Minister of Finance
- Incumbent
- Assumed office July 2024
- President: Bajram Begaj
- Prime Minister: Edi Rama
- Preceded by: Ervin Mete

Executive Director of the National Agency of Natural Resources
- In office 15 January 2024 – July 2024
- Preceded by: Adrian Bylyku
- Succeeded by: Erlind Sulo

Personal details
- Born: 13 October 1978 (age 47) Tirana, PSR Albania
- Alma mater: University of Tirana University of Wisconsin–La Crosse Georgetown University
- Profession: Economist, financial consultant

= Petrit Malaj =

Albanian politician (born 1978)

Petrit Malaj (born 13 October 1978) is an Albanian economist and politician who has served as the Minister of Finance of Albania since July 2024.
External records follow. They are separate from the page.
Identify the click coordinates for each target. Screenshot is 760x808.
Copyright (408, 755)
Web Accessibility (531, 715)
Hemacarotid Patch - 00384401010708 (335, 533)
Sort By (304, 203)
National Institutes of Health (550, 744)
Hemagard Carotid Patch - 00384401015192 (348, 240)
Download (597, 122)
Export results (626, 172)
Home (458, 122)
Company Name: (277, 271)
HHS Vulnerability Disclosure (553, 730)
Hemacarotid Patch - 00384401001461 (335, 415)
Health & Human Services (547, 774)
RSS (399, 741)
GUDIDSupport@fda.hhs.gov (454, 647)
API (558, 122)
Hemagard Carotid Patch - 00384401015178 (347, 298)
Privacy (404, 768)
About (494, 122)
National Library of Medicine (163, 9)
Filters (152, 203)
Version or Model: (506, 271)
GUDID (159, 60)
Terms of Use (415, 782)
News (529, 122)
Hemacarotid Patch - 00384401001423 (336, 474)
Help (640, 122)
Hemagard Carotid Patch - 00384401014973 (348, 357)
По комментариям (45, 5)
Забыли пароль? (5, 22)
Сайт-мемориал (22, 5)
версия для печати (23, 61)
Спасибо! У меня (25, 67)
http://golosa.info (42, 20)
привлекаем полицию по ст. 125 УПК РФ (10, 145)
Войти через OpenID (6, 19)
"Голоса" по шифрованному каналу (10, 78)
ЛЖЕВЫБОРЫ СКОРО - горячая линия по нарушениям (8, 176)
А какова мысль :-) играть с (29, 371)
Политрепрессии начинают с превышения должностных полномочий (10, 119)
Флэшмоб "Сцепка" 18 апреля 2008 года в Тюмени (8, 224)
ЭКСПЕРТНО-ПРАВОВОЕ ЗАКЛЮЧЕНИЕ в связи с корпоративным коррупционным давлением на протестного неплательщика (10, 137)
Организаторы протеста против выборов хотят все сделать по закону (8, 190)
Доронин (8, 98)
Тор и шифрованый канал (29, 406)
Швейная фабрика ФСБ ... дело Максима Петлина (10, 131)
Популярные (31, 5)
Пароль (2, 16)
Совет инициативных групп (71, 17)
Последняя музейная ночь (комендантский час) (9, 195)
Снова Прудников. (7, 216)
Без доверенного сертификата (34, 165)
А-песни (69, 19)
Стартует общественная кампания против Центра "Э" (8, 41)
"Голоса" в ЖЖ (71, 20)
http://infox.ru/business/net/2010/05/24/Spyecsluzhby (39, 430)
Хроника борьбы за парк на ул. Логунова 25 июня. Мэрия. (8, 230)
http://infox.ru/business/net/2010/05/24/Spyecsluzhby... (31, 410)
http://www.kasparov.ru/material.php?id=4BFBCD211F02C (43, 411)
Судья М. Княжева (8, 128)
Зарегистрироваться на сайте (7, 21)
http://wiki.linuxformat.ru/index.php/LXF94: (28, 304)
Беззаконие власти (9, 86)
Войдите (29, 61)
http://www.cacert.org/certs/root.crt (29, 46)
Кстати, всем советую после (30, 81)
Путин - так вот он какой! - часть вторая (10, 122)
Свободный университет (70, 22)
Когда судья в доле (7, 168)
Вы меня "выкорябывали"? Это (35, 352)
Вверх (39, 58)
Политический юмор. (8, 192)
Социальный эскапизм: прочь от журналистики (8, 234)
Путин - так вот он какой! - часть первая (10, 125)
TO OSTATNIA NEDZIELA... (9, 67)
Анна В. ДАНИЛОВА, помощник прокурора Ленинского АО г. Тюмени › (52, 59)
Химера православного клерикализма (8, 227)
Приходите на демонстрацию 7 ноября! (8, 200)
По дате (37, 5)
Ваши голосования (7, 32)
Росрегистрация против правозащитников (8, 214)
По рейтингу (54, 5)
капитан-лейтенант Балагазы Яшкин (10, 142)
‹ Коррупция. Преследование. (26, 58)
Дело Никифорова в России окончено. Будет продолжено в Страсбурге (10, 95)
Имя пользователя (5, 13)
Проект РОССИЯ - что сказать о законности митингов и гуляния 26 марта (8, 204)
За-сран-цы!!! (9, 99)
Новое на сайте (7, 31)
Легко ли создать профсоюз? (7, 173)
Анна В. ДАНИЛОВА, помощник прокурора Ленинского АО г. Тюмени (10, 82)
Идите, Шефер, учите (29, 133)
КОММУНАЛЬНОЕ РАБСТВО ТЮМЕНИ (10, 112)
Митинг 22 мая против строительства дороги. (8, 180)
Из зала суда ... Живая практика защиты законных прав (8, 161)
== Early life and education ==

Malaj was born in Tirana in 1978. He graduated in 2001 with a degree in Finance and Banking from the Faculty of Economics at the University of Tirana. He later earned a master's degree in Business Administration from the University of Wisconsin–La Crosse in the United States. Additionally, he also completed professional training in banking and finance at Georgetown University.

== Career ==

From 2010 onward, he held a leadership position at BDO Albania, part of the global BDO network offering financial and consulting services. He has also worked in the Albanian banking sector, including at Raiffeisen Bank and the Italo-Albanian Bank, ( part of the Intesa Sanpaolo Banking Group).

In January 2024, he was appointed Executive Director of the National Agency of Natural Resources (AKBN). He assumed the role of Minister of Finance later that year, under the government of Edi Rama.